Sara Mearns and Jamar Roberts Know This: Dance Is Tough Love

Sara Mearns and Jamar Roberts Know This: Dance Is Tough Love


The first time Sara Mearns stepped into a studio with Jamar Roberts, she knew they were cut from the same dance cloth. “We both had the same energy of, ‘What are we doing?’”

Last summer, Mearns was cast in a work by Roberts at Vail Dance Festival, where both were artists in residence. Their humor aligned. They were dance lovers and dance sufferers! Their energy picked up.

Mearns, 39, a longtime principal at New York City Ballet, and Roberts, 42, a choreographer who spent years as a leading dancer at Alvin Ailey American Dance Theater, are devoted to dance. But they’re not rah-rah about it every second of the day. They know its pain.

At Vail, Mearns was pondering what to do for her Artists at the Center program, which opens Thursday at New York City Center. After working with Roberts, she said she knew: “This is it.”

The resulting collaboration, “Dance Is a Mother,” with choreography by Roberts and music by Caroline Shaw, pairs Mearns with a stellar cast: the former Ailey dancers Jeroboam Bozeman and Ghrai DeVore-Stokes; and Anna Greenberg, who Roberts met at Miami City Ballet. The surprise is that Roberts is dancing in it too, but that makes sense given the context: The work is a love letter to dance. And for both Roberts and Mearns, it’s testament to a life spent pursuing it.

“I think we have very similar feelings about dance and our careers, our relationship to dance,” Roberts said. “It’s sort of this love-hate thing, at least for me.”

“Dance Is a Mother” is a reminder of why they fell for dance in the first place. The program’s other work, “Don’t Go Home” — conceived by Mearns, the choreographer Guillaume Côté and the writer Jonathon Young — is a foray into dance theater that depicts the struggle a dancer goes through while preparing for a role. “They couldn’t be more opposite if they tried,” Mearns said of the two works on the program.

Recently Mearns and Roberts joined up for a video interview about their shared sensibilities, their time working together and why dance is the mother you love to hate. Or is it hate to love? In either case, here are edited excerpts from that conversation.

So how is dance a mother?

ROBERTS Dance nurtures, and it’s grown me up so much, from the time I entered the professional space at 18 until now. It teaches you the hard lessons. Dance mothers you, and sometimes you just hate her, but no matter what, you love her. You’re kind of stuck with her forever.

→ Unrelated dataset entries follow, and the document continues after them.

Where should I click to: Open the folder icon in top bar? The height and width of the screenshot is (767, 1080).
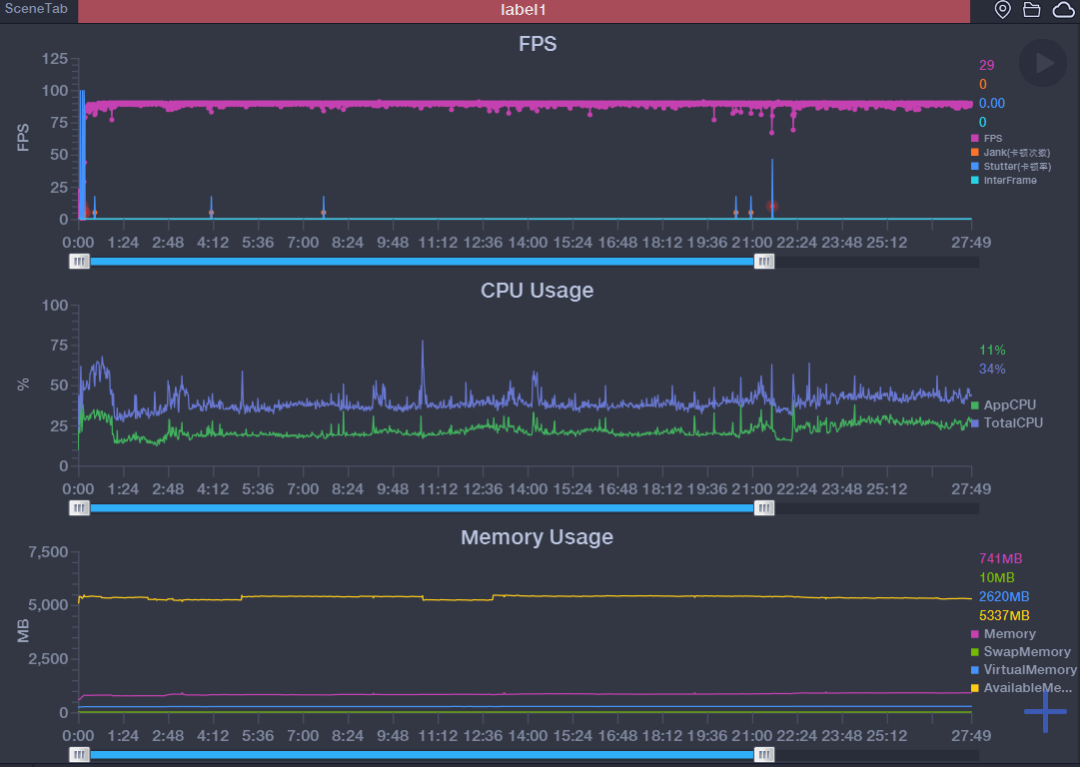pos(1032,10)
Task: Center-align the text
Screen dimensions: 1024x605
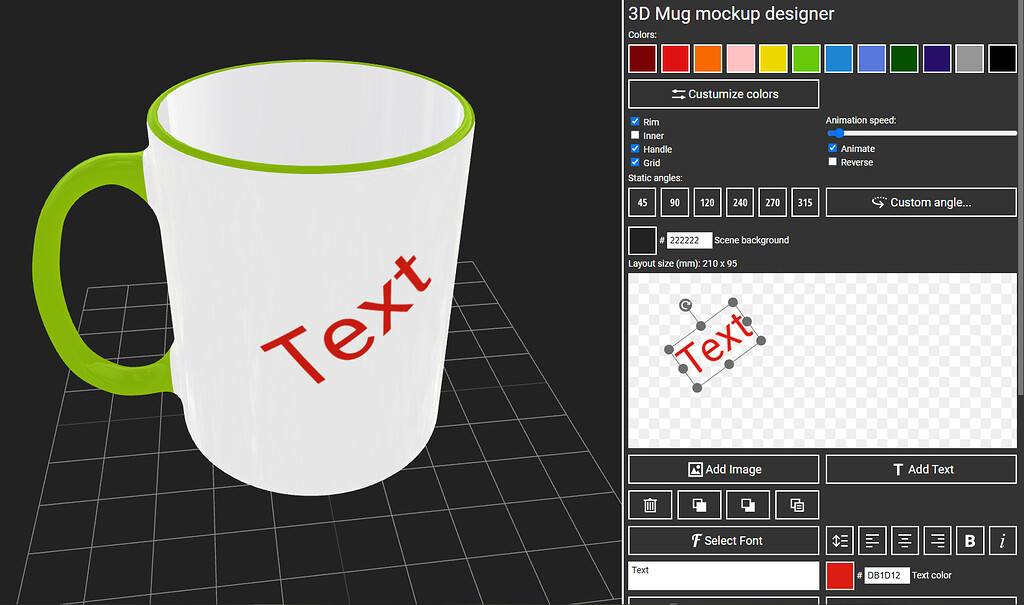Action: point(905,540)
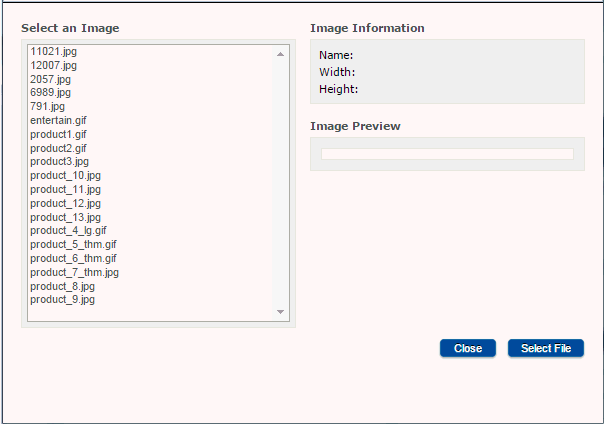Select the 6989.jpg file entry

tap(50, 92)
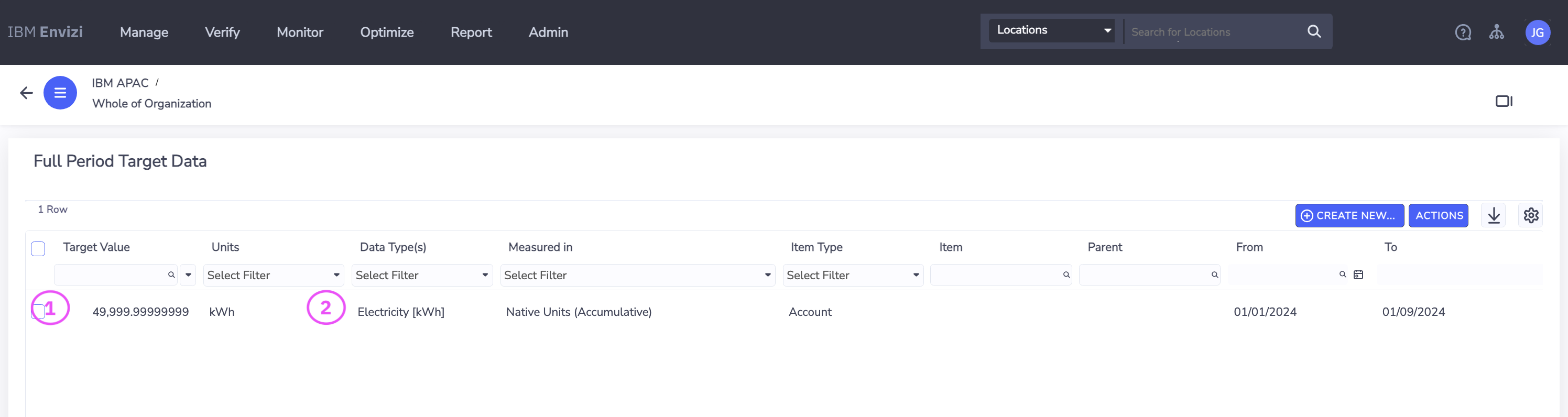
Task: Click the download grid data icon
Action: click(1493, 215)
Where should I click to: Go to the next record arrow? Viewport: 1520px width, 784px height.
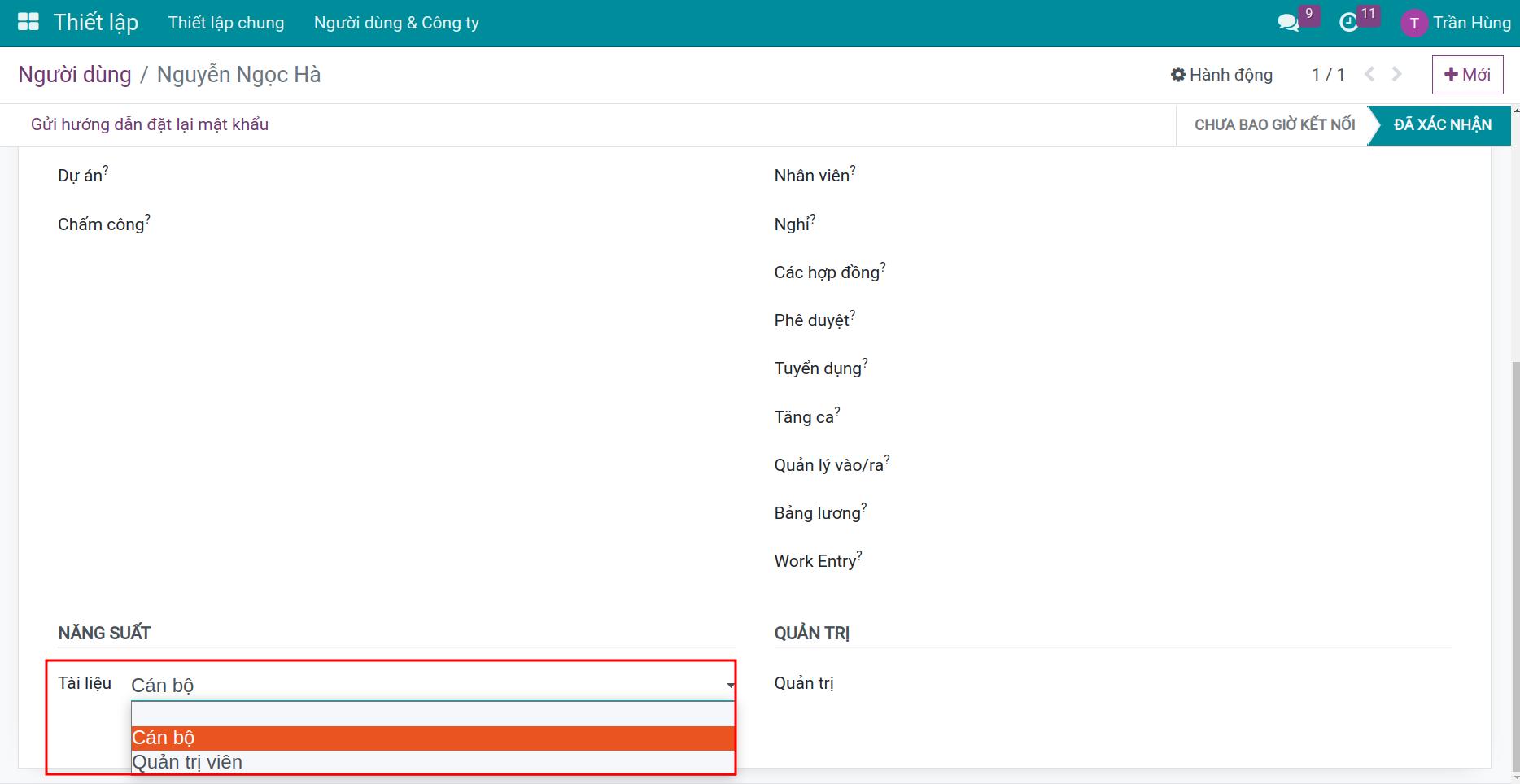[1397, 75]
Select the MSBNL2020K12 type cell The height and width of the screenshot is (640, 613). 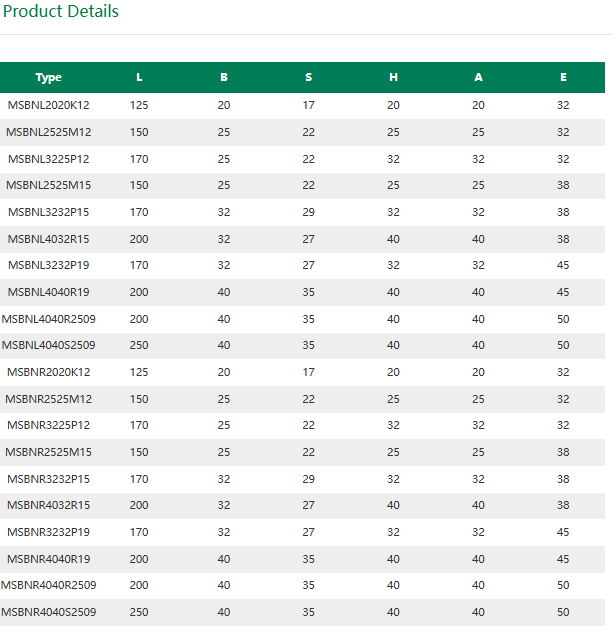pos(49,105)
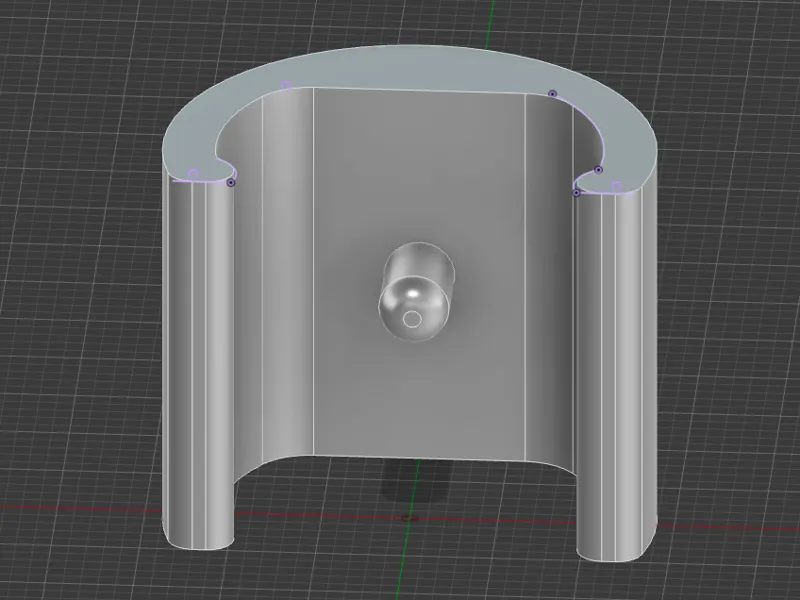
Task: Select the origin point where the axes cross
Action: 409,518

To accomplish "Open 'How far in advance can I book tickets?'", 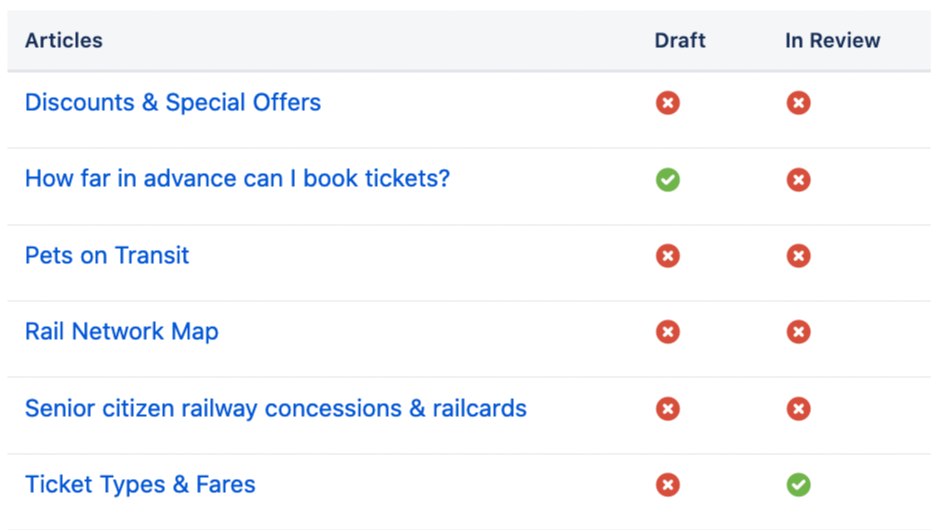I will coord(237,179).
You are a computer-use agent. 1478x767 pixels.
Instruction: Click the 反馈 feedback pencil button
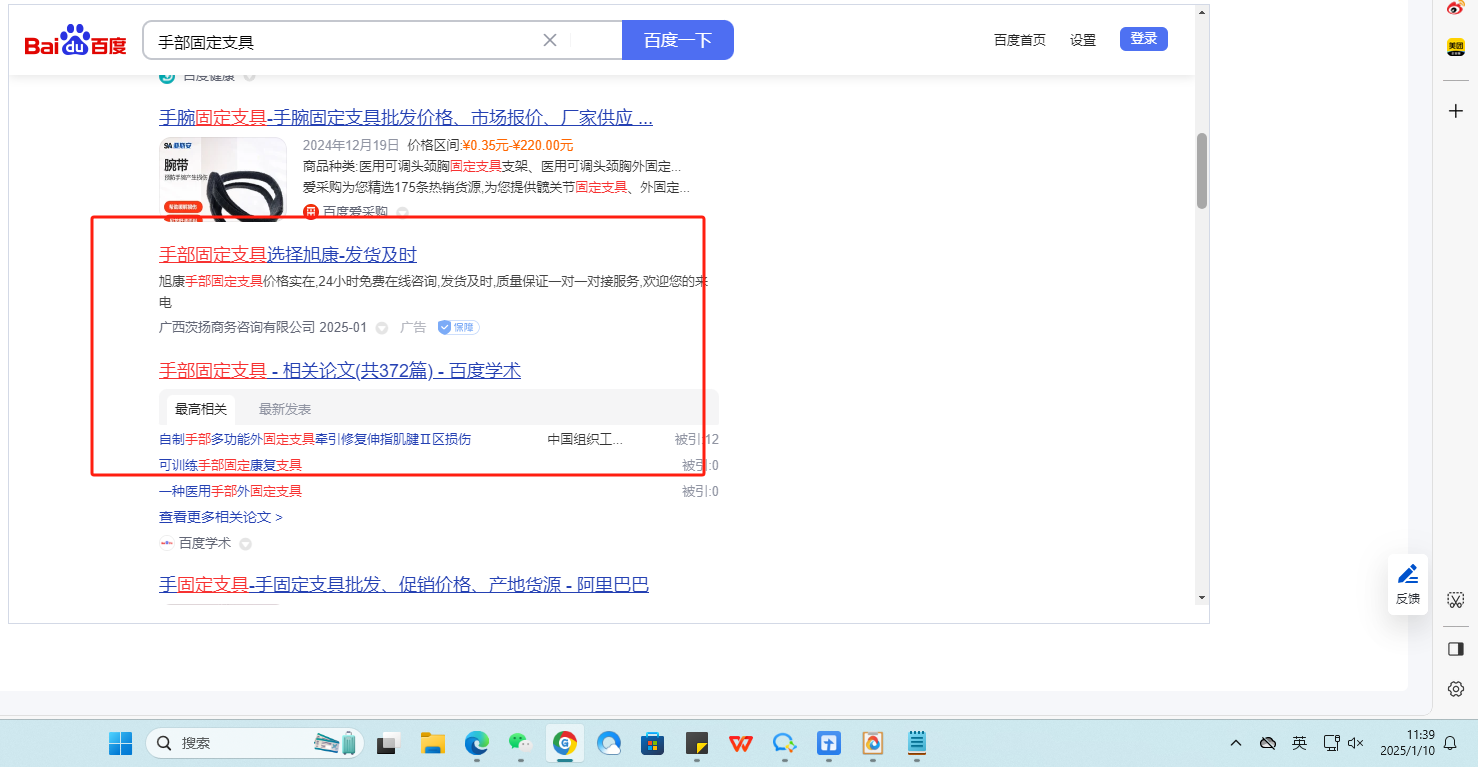(1407, 583)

How did this collaboration start?

MEARNS We met in a park, and he asked me: “What do you want to feel when you go out there? What head space are you going to be in when you go out onstage? What do you want to look like?” I had never been asked those questions before about a piece. I almost didn’t know how to answer. But it started this conversation about how we feel at this point in our careers.

In what way?

MEARNS We’ve both had very long careers and been through a lot: a lot of baggage, a lot of ups and downs, a lot of pain — but a lot of great things too. We started talking about that love and joy that we had when we were 10 years old. Is that still there? Only people at this stage would understand that or be able to answer that question or not answer that question. So I thought that was a very cool way of going in to make a piece.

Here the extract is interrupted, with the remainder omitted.